*DATA FOR PROCESSING*.
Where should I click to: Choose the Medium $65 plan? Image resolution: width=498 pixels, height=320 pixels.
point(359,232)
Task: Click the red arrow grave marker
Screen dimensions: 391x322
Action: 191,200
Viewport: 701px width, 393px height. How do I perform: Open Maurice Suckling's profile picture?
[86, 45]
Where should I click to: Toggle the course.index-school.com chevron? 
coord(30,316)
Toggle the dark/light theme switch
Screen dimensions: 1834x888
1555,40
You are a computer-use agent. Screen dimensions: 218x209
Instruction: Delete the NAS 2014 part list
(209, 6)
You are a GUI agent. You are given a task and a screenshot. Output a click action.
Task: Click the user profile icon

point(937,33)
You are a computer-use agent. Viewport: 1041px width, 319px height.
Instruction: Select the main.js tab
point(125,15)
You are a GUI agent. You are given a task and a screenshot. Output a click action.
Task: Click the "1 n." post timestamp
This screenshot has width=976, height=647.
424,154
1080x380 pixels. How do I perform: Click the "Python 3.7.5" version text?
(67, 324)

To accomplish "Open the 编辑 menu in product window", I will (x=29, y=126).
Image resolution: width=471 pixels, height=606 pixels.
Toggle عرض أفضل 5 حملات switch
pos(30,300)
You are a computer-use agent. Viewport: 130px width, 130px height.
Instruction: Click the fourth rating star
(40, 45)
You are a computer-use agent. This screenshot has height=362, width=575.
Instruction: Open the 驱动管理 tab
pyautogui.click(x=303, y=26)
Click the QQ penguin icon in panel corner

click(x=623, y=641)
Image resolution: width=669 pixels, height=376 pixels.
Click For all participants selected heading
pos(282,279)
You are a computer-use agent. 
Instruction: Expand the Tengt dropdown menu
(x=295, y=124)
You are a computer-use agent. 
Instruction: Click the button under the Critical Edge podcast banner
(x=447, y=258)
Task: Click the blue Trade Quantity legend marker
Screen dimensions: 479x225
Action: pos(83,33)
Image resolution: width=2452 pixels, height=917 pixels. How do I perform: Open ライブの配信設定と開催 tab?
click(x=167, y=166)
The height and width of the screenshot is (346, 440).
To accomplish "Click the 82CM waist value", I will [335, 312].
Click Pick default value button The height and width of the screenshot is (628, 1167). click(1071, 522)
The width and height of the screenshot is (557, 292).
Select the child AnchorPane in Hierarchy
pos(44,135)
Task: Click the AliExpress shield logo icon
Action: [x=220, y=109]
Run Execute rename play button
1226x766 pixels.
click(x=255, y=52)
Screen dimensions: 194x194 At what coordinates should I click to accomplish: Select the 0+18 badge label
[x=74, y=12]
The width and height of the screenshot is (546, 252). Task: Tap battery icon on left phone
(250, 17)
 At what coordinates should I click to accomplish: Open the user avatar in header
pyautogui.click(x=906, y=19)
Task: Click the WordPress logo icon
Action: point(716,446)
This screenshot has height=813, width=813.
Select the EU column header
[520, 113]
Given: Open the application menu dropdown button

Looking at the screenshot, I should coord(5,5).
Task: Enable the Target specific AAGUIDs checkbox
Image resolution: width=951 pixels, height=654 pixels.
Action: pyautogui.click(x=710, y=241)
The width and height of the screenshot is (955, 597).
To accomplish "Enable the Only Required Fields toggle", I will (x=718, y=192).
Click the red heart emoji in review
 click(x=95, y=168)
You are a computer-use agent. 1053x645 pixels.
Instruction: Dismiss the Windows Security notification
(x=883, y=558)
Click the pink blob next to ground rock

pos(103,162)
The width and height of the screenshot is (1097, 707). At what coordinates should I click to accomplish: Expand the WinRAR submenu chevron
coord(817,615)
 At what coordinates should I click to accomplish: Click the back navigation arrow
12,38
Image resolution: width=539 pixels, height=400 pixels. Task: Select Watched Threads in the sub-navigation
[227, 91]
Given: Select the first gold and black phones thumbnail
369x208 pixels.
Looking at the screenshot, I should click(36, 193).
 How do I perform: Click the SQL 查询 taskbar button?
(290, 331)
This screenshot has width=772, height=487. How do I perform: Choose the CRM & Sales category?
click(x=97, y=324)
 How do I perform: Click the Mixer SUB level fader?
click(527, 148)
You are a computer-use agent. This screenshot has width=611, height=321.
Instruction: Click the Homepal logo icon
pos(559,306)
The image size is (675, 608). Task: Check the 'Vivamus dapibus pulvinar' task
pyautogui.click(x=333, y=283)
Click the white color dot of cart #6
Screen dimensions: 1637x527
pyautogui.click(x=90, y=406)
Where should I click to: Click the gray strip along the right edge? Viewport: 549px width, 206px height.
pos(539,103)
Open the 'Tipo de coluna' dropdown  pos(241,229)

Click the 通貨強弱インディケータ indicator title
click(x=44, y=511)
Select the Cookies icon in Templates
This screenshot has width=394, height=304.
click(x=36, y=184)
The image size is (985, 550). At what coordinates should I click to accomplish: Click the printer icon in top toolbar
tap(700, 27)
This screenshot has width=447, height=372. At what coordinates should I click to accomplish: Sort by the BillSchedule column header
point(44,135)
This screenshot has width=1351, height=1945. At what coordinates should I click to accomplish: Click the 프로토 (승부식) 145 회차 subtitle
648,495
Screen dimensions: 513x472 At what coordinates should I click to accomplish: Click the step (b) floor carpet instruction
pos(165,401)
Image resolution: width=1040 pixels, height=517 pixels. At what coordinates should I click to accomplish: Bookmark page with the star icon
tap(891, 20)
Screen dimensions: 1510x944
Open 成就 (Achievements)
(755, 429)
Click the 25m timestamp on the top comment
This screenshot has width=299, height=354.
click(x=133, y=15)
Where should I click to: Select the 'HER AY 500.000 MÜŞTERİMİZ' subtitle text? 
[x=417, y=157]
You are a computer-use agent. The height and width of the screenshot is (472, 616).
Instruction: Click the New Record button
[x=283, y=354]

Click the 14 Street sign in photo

*WORK ITEM*.
Nothing but a number is wanted: how many lines in the records above include "marker".

*ANSWER FOR THE TASK*.
2